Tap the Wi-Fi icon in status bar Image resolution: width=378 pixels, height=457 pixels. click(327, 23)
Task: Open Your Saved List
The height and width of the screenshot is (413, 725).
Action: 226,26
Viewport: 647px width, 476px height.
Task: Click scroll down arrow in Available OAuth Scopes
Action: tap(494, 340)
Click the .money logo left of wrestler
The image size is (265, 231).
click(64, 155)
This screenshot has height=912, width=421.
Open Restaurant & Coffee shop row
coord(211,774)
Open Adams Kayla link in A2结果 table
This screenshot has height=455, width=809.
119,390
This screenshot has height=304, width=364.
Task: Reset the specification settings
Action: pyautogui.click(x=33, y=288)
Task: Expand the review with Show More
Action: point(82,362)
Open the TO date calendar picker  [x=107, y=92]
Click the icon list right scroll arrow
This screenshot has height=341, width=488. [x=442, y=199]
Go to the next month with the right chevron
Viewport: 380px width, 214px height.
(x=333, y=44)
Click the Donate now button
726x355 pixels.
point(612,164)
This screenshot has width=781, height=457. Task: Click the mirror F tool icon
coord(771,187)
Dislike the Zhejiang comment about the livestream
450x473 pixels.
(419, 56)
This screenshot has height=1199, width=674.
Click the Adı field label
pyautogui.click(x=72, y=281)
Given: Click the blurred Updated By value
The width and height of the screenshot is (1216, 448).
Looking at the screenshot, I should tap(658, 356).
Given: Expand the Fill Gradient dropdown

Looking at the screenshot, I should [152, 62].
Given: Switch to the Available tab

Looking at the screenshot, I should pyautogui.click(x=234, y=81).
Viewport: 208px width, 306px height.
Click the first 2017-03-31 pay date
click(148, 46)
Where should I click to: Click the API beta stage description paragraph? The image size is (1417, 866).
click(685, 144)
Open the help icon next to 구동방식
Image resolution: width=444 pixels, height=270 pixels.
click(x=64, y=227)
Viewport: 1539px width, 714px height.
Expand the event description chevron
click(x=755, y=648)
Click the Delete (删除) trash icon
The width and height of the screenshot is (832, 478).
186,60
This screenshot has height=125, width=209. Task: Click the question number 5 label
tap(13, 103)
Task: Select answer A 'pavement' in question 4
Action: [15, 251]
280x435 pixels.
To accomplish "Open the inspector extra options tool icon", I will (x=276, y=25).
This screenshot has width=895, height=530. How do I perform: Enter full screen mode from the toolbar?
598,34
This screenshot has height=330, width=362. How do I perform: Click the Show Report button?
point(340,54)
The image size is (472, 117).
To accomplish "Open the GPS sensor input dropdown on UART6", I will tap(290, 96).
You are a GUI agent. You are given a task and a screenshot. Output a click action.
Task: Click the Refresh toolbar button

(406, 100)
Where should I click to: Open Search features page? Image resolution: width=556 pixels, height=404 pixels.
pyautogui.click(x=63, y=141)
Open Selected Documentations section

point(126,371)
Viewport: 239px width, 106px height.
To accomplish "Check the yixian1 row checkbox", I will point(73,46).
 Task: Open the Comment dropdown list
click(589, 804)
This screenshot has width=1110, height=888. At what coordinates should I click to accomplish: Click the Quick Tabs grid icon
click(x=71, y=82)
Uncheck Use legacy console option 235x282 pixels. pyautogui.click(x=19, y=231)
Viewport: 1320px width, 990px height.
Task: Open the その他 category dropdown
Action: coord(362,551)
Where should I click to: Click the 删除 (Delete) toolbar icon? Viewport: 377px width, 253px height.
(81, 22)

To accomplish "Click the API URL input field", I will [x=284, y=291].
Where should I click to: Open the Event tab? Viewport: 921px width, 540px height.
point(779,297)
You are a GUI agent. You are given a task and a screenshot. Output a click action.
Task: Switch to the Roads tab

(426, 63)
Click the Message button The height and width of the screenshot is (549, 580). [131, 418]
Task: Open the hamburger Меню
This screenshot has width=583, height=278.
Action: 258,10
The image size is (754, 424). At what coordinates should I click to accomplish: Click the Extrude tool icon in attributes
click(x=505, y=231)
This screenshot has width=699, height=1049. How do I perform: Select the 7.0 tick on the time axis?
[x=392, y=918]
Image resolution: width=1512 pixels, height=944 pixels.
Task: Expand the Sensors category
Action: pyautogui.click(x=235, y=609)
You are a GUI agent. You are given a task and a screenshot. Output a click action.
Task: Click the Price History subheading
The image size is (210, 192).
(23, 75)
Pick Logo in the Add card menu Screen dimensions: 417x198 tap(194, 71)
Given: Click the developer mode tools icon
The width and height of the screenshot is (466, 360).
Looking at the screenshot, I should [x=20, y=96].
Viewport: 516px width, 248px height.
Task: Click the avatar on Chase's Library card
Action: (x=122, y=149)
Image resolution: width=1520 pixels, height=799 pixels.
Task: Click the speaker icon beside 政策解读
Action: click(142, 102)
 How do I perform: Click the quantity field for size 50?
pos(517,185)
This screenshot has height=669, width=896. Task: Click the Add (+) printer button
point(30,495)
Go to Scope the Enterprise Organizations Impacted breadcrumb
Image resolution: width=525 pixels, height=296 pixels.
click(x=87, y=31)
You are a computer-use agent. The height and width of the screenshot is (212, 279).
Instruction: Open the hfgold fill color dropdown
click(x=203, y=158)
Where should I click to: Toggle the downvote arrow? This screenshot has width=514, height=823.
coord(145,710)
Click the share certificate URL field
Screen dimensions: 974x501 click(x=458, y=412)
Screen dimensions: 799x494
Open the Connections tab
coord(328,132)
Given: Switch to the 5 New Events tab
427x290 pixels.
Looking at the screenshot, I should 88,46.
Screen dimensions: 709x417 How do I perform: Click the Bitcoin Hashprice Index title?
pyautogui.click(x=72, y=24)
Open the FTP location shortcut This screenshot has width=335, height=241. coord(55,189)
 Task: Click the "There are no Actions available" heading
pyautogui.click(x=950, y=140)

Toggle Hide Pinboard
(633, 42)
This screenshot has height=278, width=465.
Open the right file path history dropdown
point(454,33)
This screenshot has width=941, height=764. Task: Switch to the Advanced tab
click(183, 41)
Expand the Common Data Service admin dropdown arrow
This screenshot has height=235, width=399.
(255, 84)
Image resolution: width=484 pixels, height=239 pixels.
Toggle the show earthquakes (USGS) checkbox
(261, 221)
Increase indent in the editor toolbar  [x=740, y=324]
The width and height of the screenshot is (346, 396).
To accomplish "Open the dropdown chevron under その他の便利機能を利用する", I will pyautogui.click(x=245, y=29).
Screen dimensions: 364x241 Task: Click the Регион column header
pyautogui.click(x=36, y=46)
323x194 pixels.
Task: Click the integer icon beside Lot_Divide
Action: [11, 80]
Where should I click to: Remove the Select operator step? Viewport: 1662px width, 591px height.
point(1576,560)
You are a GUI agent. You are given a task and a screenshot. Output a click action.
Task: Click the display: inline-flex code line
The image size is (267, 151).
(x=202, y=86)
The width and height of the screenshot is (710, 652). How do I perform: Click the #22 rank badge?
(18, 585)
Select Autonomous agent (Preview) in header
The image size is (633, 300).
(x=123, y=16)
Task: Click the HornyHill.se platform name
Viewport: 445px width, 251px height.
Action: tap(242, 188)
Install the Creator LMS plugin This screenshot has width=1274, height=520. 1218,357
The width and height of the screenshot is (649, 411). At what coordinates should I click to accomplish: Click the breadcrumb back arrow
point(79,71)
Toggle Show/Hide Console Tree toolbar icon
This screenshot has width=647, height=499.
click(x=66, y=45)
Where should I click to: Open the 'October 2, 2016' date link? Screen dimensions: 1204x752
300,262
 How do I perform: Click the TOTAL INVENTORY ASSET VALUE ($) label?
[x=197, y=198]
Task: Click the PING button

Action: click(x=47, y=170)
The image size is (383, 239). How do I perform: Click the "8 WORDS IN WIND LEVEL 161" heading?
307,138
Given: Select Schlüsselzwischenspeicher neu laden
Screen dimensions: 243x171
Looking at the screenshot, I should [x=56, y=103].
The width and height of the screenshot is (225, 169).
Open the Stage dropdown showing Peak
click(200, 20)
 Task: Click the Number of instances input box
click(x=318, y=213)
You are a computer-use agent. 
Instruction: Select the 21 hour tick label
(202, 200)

AIM OF THE TASK: For the word "computer", please count the lines in the data where it appears and respond with the number only.

EXERCISE RESULT: 2